Dive Brief:
- The Federal Trade Commission and the HHS’ Office for Civil Rights are warning hospitals and telehealth companies about embedding online tracking technologies on their websites or apps, saying the trackers risk exposing consumers’ personal health data to third parties.
- The trackers, like the Meta Pixel or Google Analytics, collect identifiable information about users and could reveal information about health conditions, diagnoses, treatments, frequency of visits and more, the agencies wrote in a letter to about 130 health systems and telehealth providers.
- The warning marks the latest move from regulators regarding the healthcare industry’s use of tracking technologies, which monitor user behavior on websites. Sharing consumers’ health data with third parties, like advertisers, has been a recent target of FTC oversight.
Dive Insight:
The use of tracking software among healthcare companies is common, according to research and media reports. The technology is used on almost 99% of hospital websites, one study found.
A recent investigation by STAT and the Markup found a significant number of direct-to-consumer telehealth websites were sharing users’ sensitive information with tech companies using these tracking tools.
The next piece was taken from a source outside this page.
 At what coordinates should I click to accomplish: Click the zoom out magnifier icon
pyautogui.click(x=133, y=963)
For example, 49 out of 50 of the websites shared which URLs consumers visited, while 35 sent personal information like name and email address and 13 collected data on consumers’ answers to questionnaires.
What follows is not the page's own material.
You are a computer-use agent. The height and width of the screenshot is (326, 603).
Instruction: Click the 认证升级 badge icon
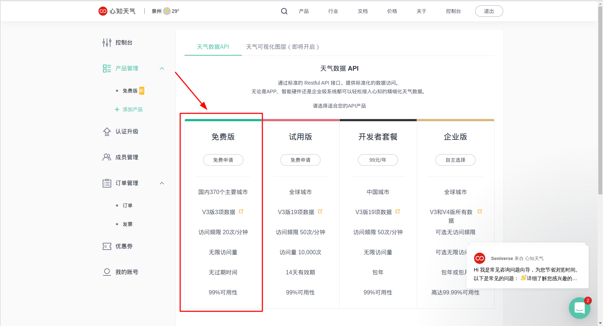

Regulators have been cracking down on telehealth and digital health companies sharing data with third parties, warning that entitles not covered under the HIPAA privacy law are still subject to other regulations, like the FTC Act and the Health Breach Notification Rule.
The FTC recently fined drug cost tool GoodRx, Teladoc-owned mental health company BetterHelp and fertility app Premom for sharing health data with advertisers.
“The FTC is again serving notice that companies need to exercise extreme caution when using online tracking technologies and that we will continue doing everything in our powers to protect consumers’ health information from potential misuse and exploitation,” Samuel Levine, Director of the FTC’s Bureau of Consumer Protection, said in a statement.